→ **INFORMATION GIVEN**
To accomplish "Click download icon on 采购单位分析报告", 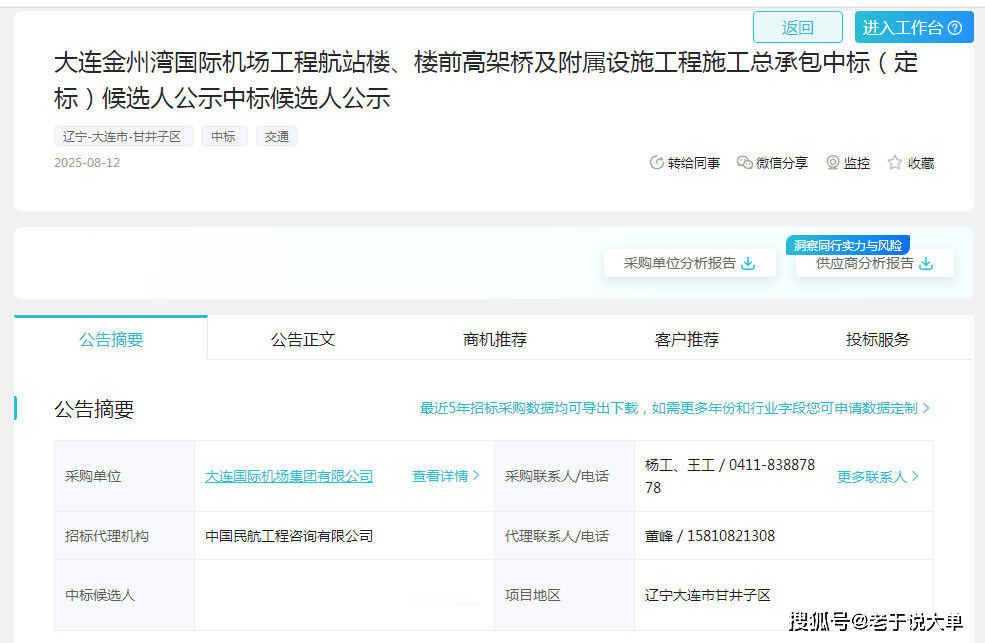I will (x=748, y=264).

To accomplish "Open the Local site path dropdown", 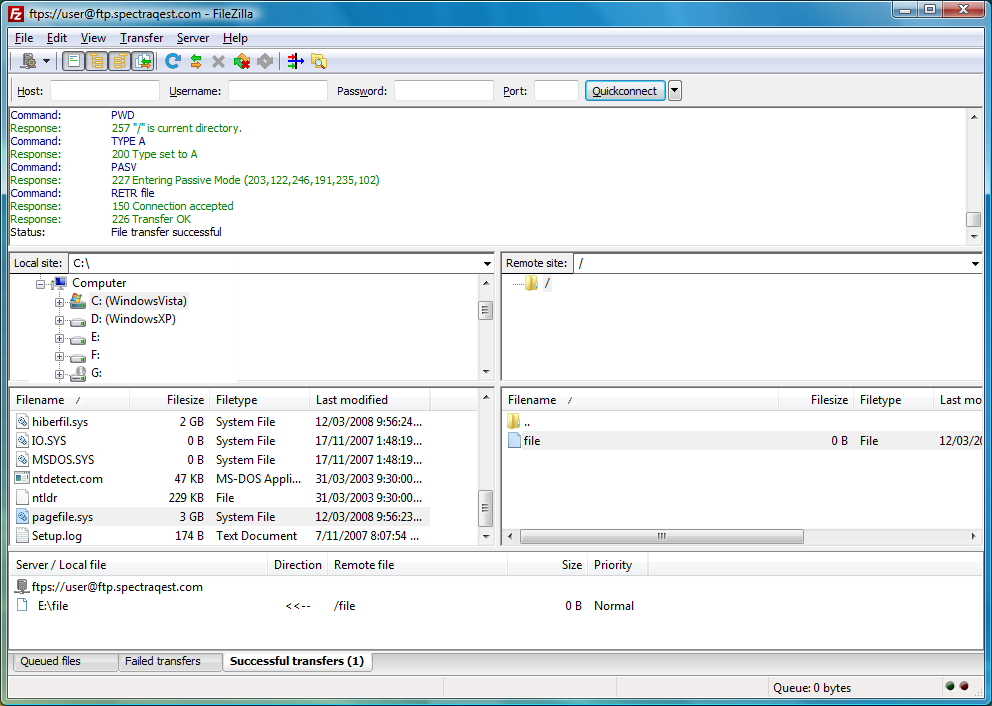I will [x=487, y=264].
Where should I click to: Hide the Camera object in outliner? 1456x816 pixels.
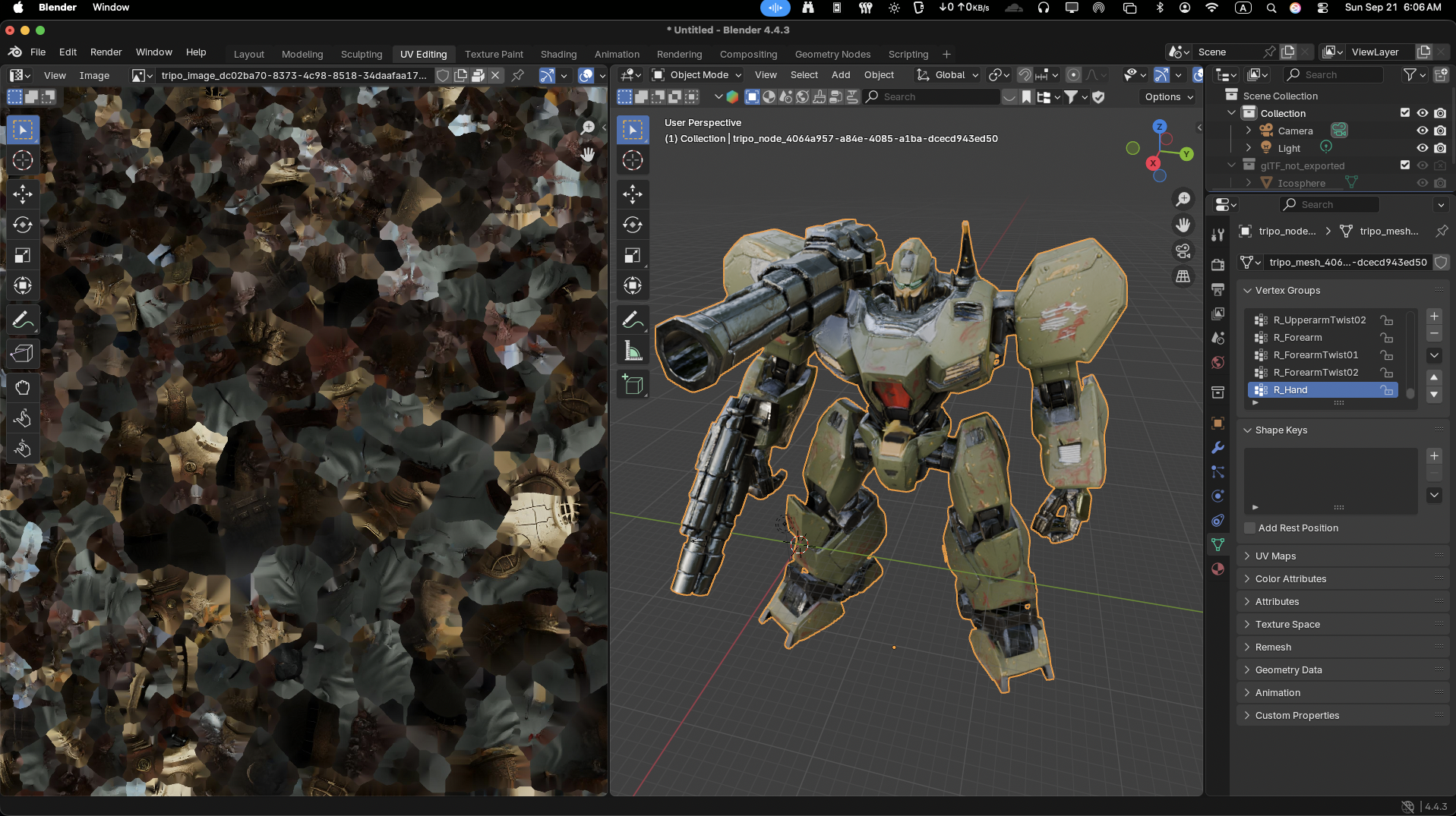[1422, 131]
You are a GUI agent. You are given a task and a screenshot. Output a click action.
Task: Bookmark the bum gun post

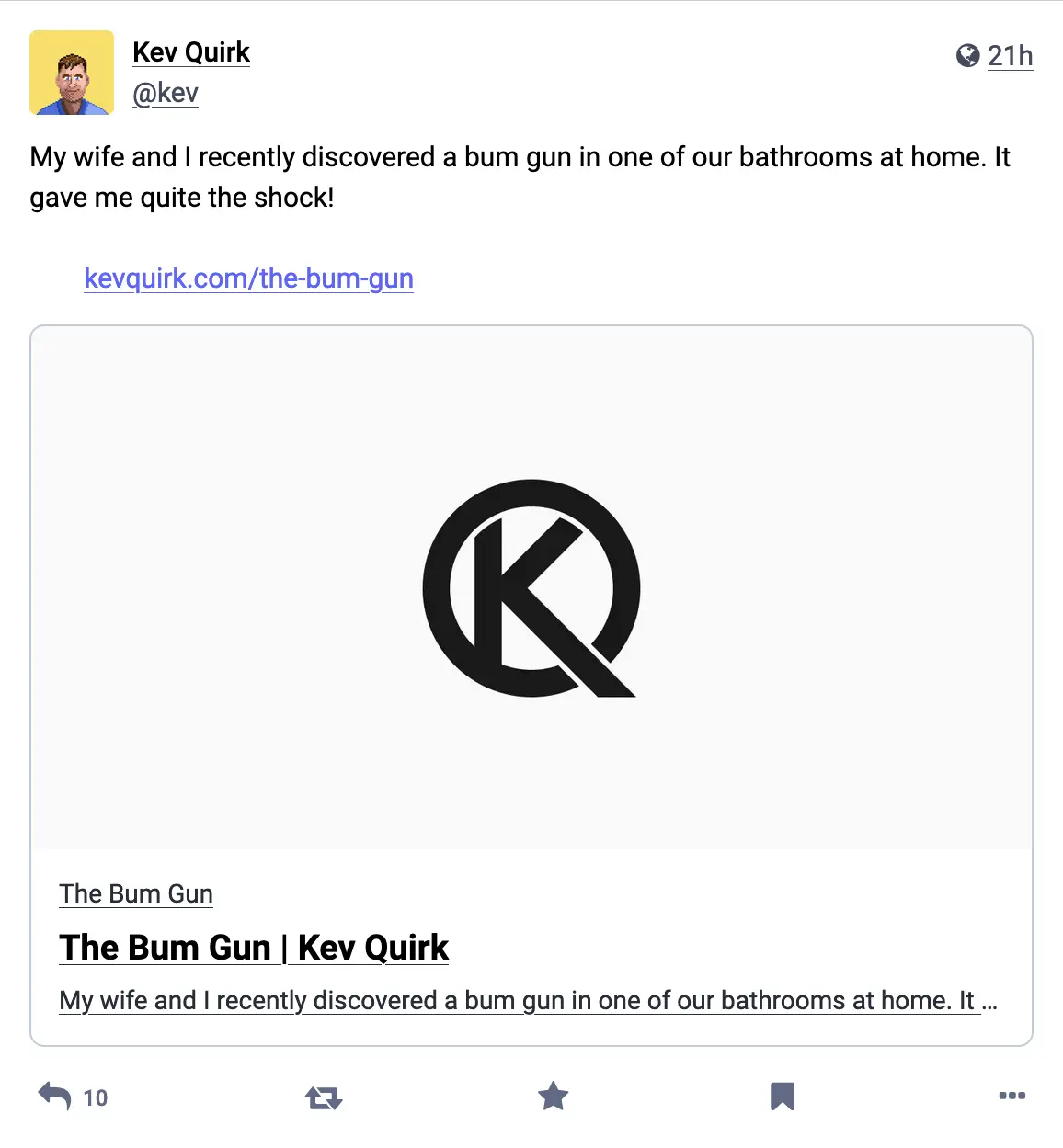click(782, 1096)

→ **WRITTEN PROBLEM**
Print the lines again as they appear, starting at the line that contains "You are a GUI" and continuing through the end of the items. Leave the pictures out of your answer.

→ **EXERCISE ANSWER**
You are a GUI agent. You are given a task and a screenshot. Output a click action.
Task: Bookmark the bum gun post

click(782, 1096)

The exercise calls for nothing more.